Dataset rows:
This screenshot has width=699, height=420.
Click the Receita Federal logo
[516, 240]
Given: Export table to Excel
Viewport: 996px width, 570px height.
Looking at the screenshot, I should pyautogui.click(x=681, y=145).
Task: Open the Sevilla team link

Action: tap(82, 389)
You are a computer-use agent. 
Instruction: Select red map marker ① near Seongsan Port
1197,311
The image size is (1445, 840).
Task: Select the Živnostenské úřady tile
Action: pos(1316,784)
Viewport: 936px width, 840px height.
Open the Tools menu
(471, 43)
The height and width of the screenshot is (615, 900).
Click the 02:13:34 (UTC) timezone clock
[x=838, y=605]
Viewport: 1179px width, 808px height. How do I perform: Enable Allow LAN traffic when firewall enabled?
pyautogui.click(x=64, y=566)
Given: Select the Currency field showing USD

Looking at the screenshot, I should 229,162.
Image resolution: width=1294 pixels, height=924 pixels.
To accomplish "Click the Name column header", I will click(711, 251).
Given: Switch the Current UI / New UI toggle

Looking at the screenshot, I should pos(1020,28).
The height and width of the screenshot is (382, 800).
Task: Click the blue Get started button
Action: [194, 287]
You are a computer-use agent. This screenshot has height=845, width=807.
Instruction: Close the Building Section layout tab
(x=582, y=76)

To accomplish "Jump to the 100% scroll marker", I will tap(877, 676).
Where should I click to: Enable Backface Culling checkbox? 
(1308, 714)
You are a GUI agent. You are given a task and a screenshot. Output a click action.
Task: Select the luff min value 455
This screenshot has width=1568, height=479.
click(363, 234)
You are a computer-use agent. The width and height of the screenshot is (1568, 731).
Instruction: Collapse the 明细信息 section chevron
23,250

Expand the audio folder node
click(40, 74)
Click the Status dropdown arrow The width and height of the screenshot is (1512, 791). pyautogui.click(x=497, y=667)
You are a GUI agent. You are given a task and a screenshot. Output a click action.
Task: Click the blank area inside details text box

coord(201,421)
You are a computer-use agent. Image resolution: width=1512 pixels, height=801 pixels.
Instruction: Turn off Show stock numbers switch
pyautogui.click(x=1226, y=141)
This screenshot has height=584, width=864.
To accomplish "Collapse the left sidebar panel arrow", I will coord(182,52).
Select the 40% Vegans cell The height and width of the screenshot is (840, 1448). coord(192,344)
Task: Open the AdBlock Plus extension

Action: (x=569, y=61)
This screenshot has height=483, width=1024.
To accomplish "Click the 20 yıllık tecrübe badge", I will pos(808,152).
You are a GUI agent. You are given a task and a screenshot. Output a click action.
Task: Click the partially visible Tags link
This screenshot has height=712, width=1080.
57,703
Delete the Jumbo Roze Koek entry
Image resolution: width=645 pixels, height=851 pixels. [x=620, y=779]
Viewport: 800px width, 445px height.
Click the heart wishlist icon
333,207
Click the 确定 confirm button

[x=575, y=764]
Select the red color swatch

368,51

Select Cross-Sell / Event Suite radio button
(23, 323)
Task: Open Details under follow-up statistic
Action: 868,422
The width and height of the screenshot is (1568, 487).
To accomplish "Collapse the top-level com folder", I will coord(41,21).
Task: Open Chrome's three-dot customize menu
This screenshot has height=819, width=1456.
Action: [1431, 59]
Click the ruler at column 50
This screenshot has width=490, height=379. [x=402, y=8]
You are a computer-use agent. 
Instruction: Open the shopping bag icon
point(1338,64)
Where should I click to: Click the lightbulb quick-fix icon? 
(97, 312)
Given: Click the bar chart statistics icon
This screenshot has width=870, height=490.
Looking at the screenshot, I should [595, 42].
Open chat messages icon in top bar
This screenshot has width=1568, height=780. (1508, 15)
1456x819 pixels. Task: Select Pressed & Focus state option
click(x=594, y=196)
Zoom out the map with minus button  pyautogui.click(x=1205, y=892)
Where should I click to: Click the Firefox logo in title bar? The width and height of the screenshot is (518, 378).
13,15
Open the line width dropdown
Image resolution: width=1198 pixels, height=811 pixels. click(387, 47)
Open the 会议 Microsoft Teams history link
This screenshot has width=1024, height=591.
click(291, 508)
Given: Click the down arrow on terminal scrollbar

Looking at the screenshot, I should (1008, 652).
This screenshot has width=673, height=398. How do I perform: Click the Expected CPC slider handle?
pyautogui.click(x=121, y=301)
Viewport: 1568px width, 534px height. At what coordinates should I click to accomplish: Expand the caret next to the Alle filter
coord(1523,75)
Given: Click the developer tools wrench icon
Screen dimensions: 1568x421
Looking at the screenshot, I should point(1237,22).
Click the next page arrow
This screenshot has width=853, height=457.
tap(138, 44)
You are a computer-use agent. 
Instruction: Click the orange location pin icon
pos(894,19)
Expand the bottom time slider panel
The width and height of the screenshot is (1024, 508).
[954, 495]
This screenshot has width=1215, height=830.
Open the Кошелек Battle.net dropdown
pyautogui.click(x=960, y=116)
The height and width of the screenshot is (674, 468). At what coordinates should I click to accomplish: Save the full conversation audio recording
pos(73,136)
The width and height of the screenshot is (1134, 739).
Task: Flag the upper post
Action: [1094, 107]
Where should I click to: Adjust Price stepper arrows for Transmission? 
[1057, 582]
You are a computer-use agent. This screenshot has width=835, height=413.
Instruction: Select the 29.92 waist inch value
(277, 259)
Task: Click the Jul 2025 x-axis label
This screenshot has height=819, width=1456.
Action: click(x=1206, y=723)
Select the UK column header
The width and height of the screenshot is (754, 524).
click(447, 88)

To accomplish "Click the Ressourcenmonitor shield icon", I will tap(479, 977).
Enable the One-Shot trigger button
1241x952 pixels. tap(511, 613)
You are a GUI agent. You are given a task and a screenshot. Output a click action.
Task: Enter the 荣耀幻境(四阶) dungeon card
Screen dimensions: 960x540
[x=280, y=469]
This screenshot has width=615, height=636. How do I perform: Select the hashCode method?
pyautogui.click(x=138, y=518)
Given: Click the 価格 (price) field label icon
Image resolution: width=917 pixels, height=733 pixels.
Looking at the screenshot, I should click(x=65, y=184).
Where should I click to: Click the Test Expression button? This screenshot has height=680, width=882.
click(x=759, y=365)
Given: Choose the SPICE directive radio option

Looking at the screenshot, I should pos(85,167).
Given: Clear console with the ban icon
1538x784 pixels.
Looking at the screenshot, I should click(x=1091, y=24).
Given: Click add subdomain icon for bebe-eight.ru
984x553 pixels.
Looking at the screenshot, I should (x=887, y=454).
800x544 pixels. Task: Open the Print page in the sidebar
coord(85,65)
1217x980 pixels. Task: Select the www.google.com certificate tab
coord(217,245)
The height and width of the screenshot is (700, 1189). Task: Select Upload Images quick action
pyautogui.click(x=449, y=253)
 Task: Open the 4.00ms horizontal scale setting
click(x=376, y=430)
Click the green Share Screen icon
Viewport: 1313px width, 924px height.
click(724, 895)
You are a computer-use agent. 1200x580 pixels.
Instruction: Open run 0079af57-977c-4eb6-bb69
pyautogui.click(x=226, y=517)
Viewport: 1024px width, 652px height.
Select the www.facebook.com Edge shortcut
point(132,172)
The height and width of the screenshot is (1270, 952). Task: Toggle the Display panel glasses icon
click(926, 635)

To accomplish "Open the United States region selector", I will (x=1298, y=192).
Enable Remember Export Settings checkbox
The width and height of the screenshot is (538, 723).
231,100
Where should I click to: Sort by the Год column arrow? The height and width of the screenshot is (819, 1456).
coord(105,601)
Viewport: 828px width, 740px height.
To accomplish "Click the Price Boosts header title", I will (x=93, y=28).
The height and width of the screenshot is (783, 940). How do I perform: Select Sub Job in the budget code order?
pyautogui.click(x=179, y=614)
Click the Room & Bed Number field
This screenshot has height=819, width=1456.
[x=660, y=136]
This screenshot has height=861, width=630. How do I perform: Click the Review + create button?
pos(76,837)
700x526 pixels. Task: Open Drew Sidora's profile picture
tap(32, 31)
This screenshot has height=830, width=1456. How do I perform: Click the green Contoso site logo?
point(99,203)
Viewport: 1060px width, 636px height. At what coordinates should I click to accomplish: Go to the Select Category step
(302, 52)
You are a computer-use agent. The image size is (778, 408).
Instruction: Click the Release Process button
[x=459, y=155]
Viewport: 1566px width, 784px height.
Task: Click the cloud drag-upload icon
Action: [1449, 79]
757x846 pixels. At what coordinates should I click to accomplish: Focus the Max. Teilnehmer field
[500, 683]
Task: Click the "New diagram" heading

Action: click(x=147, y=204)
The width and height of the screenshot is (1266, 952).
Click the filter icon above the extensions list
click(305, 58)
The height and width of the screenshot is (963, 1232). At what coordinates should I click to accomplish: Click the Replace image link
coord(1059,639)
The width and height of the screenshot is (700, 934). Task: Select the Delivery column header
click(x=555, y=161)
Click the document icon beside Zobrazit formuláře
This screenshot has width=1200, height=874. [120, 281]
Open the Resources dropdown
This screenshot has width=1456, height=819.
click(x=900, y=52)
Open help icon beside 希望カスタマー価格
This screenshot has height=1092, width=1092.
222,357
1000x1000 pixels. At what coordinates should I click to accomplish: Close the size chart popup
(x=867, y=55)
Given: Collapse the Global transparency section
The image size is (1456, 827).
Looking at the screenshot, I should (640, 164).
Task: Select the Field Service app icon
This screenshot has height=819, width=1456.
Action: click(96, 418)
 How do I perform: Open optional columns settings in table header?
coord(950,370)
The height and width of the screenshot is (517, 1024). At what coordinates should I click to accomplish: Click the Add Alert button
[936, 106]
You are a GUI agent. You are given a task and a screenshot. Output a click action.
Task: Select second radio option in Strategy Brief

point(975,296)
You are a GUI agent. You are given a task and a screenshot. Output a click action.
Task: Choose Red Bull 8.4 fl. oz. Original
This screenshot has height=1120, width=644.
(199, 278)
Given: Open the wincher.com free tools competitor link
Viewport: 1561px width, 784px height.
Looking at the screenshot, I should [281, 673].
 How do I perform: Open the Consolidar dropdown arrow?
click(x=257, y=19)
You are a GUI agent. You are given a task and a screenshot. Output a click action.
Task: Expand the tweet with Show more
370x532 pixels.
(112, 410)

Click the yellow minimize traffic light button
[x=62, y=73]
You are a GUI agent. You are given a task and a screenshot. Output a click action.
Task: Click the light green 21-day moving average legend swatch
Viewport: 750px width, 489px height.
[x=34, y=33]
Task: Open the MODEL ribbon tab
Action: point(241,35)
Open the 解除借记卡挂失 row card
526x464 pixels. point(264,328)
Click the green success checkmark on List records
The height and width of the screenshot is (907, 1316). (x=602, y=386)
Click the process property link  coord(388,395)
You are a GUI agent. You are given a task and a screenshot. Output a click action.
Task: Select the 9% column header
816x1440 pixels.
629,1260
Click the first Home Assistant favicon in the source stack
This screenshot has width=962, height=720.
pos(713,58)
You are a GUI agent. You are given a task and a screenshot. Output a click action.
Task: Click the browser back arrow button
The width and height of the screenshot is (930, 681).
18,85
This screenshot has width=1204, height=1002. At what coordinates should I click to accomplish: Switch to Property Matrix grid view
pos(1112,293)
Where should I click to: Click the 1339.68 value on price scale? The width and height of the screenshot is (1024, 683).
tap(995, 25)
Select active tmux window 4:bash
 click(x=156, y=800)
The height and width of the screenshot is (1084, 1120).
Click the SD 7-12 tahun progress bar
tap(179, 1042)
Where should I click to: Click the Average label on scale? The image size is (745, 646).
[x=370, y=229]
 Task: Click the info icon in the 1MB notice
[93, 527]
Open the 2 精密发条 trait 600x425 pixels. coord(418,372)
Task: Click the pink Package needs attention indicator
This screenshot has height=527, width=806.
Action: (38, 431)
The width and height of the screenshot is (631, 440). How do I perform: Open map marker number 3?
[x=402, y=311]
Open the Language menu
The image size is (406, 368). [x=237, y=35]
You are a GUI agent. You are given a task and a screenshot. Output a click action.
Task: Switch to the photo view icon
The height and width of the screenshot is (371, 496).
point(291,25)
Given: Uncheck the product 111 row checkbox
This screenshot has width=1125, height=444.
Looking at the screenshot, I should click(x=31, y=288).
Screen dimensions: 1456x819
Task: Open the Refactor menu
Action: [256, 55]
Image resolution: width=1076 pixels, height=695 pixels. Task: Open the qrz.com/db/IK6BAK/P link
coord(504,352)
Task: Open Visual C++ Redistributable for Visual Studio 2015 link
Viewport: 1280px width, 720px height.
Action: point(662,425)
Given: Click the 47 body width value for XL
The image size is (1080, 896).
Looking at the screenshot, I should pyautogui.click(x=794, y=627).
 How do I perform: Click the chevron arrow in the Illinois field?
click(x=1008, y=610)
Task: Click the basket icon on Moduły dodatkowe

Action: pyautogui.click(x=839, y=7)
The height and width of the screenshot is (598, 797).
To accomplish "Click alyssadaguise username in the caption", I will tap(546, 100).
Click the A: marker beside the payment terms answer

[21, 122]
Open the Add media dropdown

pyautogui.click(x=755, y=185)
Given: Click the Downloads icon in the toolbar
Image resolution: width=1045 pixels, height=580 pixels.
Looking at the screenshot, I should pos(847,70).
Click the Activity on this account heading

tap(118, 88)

**Task:**
Rewrite the items above, beginning at the line that has "This screenshot has width=1215, height=830." and stopping after the line that has "pyautogui.click(x=226, y=517)", with "Select" changed to "Pick" and everything else left as it is.

**Solution to this problem:**
This screenshot has width=1215, height=830.
Open the Кошелек Battle.net dropdown
pyautogui.click(x=960, y=116)
The height and width of the screenshot is (674, 468). At what coordinates should I click to accomplish: Save the full conversation audio recording
pos(73,136)
The width and height of the screenshot is (1134, 739).
Task: Flag the upper post
Action: [1094, 107]
Where should I click to: Adjust Price stepper arrows for Transmission? 
[1057, 582]
You are a computer-use agent. This screenshot has width=835, height=413.
Instruction: Pick the 29.92 waist inch value
(277, 259)
Task: Click the Jul 2025 x-axis label
This screenshot has height=819, width=1456.
Action: click(x=1206, y=723)
Pick the UK column header
The width and height of the screenshot is (754, 524).
click(447, 88)

To accomplish "Click the Ressourcenmonitor shield icon", I will tap(479, 977).
Enable the One-Shot trigger button
1241x952 pixels. tap(511, 613)
You are a GUI agent. You are given a task and a screenshot. Output a click action.
Task: Enter the 荣耀幻境(四阶) dungeon card
Screen dimensions: 960x540
[x=280, y=469]
This screenshot has width=615, height=636. How do I perform: Pick the hashCode method?
pyautogui.click(x=138, y=518)
Given: Click the 価格 (price) field label icon
Image resolution: width=917 pixels, height=733 pixels.
Looking at the screenshot, I should click(x=65, y=184).
Where should I click to: Click the Test Expression button? This screenshot has height=680, width=882.
click(x=759, y=365)
Given: Choose the SPICE directive radio option

Looking at the screenshot, I should pos(85,167).
Given: Clear console with the ban icon
1538x784 pixels.
Looking at the screenshot, I should click(x=1091, y=24).
Given: Click add subdomain icon for bebe-eight.ru
984x553 pixels.
Looking at the screenshot, I should (x=887, y=454).
800x544 pixels. Task: Open the Print page in the sidebar
coord(85,65)
1217x980 pixels. Task: Pick the www.google.com certificate tab
coord(217,245)
The height and width of the screenshot is (700, 1189). Task: Pick Upload Images quick action
pyautogui.click(x=449, y=253)
 Task: Open the 4.00ms horizontal scale setting
click(x=376, y=430)
Click the green Share Screen icon
Viewport: 1313px width, 924px height.
click(724, 895)
You are a computer-use agent. 1200x580 pixels.
Instruction: Open run 0079af57-977c-4eb6-bb69
pyautogui.click(x=226, y=517)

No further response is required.